#### Exercise:
Locate each line in the rows below that contains the string "sidebar" and copy those lines out. The match is case-sensitive.

#### Dataset content:
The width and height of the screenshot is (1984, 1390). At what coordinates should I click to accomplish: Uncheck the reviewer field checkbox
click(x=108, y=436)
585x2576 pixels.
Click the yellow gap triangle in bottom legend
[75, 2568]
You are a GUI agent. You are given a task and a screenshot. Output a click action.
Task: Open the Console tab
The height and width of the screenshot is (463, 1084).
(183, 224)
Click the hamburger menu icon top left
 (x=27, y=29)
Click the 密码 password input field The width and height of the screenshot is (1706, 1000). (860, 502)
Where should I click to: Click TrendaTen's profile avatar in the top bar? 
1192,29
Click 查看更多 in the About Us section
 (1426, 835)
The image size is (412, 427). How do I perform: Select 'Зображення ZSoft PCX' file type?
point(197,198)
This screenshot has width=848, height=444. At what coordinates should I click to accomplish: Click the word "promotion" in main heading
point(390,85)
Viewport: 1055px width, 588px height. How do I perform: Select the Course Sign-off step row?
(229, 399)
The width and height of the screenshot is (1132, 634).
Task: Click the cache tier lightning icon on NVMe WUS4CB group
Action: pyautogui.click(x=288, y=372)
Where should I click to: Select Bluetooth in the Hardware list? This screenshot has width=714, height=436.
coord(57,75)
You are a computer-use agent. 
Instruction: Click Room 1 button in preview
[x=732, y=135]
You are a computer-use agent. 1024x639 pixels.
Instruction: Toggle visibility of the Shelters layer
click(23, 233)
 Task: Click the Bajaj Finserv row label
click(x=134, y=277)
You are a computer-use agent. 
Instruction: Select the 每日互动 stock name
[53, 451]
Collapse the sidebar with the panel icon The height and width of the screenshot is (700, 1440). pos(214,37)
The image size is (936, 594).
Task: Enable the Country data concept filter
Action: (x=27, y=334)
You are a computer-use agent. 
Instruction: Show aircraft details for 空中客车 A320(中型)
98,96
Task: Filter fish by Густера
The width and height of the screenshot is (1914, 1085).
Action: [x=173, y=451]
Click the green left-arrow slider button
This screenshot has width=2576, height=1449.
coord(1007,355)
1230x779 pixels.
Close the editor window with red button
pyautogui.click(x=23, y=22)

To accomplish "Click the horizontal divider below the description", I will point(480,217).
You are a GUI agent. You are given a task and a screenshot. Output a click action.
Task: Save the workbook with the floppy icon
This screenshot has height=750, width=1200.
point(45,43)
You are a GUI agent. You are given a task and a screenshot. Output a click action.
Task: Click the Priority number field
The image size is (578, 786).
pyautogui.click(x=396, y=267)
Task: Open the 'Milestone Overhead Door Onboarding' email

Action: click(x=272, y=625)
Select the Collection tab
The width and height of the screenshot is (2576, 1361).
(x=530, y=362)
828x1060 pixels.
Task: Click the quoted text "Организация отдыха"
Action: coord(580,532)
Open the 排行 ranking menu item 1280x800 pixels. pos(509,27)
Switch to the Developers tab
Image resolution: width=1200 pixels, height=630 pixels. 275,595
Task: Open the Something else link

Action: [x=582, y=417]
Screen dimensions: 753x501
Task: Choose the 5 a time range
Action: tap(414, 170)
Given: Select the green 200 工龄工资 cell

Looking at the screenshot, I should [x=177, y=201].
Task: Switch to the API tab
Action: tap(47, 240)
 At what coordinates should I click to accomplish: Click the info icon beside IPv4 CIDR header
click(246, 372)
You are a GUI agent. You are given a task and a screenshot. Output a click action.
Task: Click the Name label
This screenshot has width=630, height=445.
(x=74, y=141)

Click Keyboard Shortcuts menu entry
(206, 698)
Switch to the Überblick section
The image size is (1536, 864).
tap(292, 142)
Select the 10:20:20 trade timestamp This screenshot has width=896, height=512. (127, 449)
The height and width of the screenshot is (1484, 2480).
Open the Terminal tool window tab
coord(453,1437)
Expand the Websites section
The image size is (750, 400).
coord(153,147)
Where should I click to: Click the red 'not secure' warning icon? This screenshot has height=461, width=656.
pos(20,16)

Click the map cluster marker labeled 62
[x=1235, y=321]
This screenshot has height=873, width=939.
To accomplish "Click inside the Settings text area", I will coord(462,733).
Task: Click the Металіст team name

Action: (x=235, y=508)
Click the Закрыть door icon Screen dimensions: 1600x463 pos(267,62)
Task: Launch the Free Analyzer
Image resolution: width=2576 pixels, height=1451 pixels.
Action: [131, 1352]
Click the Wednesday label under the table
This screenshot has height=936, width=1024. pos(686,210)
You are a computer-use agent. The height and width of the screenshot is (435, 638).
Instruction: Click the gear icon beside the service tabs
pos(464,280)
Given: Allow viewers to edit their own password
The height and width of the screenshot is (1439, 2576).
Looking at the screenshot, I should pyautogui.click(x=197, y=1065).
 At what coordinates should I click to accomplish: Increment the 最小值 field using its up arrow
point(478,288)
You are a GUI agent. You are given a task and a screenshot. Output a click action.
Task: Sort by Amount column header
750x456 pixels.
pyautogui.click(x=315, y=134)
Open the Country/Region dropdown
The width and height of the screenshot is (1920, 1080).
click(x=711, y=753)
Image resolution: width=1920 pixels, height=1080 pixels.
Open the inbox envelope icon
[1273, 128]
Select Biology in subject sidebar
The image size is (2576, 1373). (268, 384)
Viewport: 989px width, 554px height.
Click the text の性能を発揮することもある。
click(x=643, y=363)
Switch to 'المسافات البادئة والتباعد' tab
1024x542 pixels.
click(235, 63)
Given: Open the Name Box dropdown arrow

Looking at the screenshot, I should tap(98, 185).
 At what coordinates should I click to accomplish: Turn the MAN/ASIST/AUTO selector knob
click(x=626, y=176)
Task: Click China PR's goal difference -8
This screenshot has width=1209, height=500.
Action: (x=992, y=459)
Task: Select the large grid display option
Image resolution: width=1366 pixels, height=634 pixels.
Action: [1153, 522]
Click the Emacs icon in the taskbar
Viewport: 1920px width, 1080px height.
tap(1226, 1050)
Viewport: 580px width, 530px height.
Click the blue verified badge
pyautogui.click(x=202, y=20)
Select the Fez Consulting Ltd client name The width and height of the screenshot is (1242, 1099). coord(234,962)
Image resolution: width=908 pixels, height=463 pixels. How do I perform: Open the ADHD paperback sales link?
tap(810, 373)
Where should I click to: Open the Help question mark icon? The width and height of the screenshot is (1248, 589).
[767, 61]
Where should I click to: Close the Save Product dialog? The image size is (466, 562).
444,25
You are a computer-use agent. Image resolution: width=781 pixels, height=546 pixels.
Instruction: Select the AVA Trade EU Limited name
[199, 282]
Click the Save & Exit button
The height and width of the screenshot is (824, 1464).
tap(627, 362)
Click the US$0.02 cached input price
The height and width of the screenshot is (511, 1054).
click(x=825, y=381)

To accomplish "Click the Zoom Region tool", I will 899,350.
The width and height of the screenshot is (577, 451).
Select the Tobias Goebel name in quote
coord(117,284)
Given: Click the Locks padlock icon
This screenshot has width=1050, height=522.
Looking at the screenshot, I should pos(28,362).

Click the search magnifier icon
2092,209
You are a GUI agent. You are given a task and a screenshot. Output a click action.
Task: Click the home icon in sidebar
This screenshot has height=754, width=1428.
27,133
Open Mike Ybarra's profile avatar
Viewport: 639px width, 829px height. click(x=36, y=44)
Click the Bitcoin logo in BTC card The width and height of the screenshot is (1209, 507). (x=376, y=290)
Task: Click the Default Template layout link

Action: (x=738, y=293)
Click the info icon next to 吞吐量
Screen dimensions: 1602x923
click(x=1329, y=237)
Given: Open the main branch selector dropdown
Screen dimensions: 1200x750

#### Result of this task:
Collapse the sidebar with the panel icon The height and width of the screenshot is (700, 1440). pos(214,37)
Select Biology in subject sidebar
Task: Click the home icon in sidebar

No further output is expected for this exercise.